Data show higher risk for incident cancer observed with PCE of <7.2%, while higher PCE led to increased risk of incident CVD.
While the rate of cardiovascular disease (CVD) has declined over time, investigators in a recent study noted the rate of non-CVD mortality, including cancer, has remained constant.
Led by Seamus P. Whelton, MD, MPH, Johns Hopkins Ciccarone Center for Prevention of Cardiovascular Disease, investigators concluded the importance of PCE in determination of the risk prediction of CVD and cancer.
The team used the Pooled Cohort Equations (PCE) individual 10-year atherosclerotic cardiovascular disease (ASCVD) risk estimate in their investigation.
For the study population, investigators used the Multi-Ethnic Study of Atherosclerosis (MESA), a community-based cohort comprised of participants free of CVD at baseline and aged 45 - 84 years.
Patients were excluded from analysis if they had cancer at baseline (n = 543), or other diseases suggestive of possible underlying undiagnosed cancer including emphysema (n = 90), liver disease (n = 210), or prior blood clots (n = 119).
Investigators identified 5773 patients without baseline CVD or cancer from the MESA, with a mean age of 61.5 years and 53% women.

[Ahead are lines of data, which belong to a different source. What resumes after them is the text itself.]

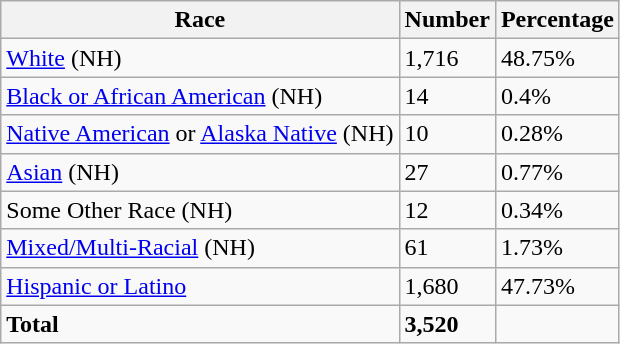
1,716 [447, 58]
Race [200, 20]
61 [447, 248]
10 [447, 134]
0.4% [557, 96]
Total [200, 324]
27 [447, 172]
12 [447, 210]
1.73% [557, 248]
0.77% [557, 172]
Asian (NH) [200, 172]
Mixed/Multi-Racial (NH) [200, 248]
Number [447, 20]
Black or African American (NH) [200, 96]
Some Other Race (NH) [200, 210]
1,680 [447, 286]
47.73% [557, 286]
Percentage [557, 20]
14 [447, 96]
Native American or Alaska Native (NH) [200, 134]
3,520 [447, 324]
0.28% [557, 134]
White (NH) [200, 58]
Hispanic or Latino [200, 286]
0.34% [557, 210]
48.75% [557, 58]
Identify which cell holds the provided text, then report its [X, Y] central coordinate. 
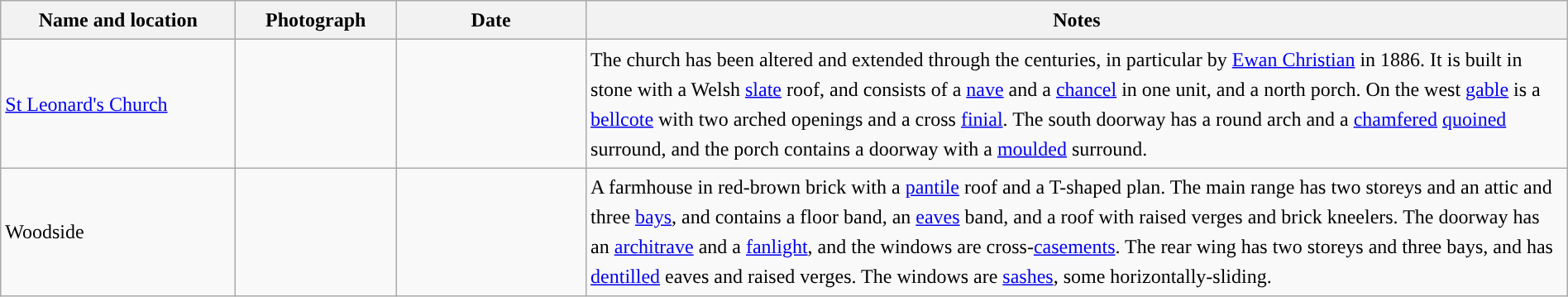
St Leonard's Church [118, 104]
Name and location [118, 20]
Date [491, 20]
Photograph [316, 20]
Woodside [118, 232]
Notes [1077, 20]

They measured primary outcomes as the time to first event of incident CVD, including incident or fatal coronary heart disease (myocardial infarction, resuscitated cardiac arrest, fatal coronary heart disease), incident or fatal stroke, as well as incident cancer.
The team noted patients were removed from the dataset after diagnosis of incident CVD or incident cancer. They were contacted by telephone every 9 – 12 months and questioned about new hospitalizations, outpatient diagnoses, procedures, or death.
Investigators calculated participants PCE risk scores as low/borderline <7.5%, intermediate 7.5-<20%, and high ≥20% based on the 2018 ACC/AHA Cholesterol Guidelines.
Further, incident CVD and cancer event rates per 1000 person-years of follow-up were stratified by PCE-defined risk categories and calculated the cumulative incident function (CIF).
Data show 715 incidence CVD events and 613 incident diagnoses of cancer during the 11.3-year follow-up, with 113 participants who developed both CVD and cancer. Of this number, 68 (60%) developed CVD before cancer
The team noted mean PCE risk was 12.8%, with 78% of participants with a PCE risk of <20%.
Further, individuals with a PCE risk of <7.5% had a higher proportion develop incidence cancer (6.2%) compared to incident CVD (4.3%).
The proportion of individuals with incident CVD versus incident cancer was higher when PCE risk was between 7.5% - 20%, (CVD 13.6%, cancer 10.4%), as well as when it was ≥20% (CVD 23.3%, cancer 14.8%).
In addition, patients with <7.5% PCE risk had 4.8% rate of incident cancer versus 3.3% rate of incident CVD per 1,000 person-years follow-up.
Investigators noted the rate of CVD (11.5%) was higher than cancer (8.6%) for PCE between 7.5% – 20%. The ratio of CVD to cancer increased logarithmically and at a PCE risk of 7.2%, the risk of cancer and CVD was equal.
Further, in adjusted competing risk modeling, the team noted PCE risk of ≥20% compared to a PCE risk of <7.5%.
In this analysis, they found an association with greater risk of both CVD (7.18; 95% CI, 5.77 – 8.94) and cancer (3.59; 95% CI, 2.91 – 4.43).
In summary, the team found the results demonstrated a clinical utility of PCE in risk stratification of both CVD and cancer.
They noted the data show higher incidence of cancer observed with PCE of <7.2%, while higher PCE led to increased risk of incident CVD. However, the team found absolute event risk was low for both at PCE of <7.5%.
“Further research is needed to understand how the treatment of shared modifiable risk factors via currently available and novel CVD therapies may reduce the morbidity and mortality from both CVD and cancer,” investigators wrote.
The study, “Pooled Cohort Equations and the competing risk of cardiovascular disease versus cancer: Multi-Ethnic Study of Atherosclerosis,” was published online in the American Journal of Preventive Cardiology.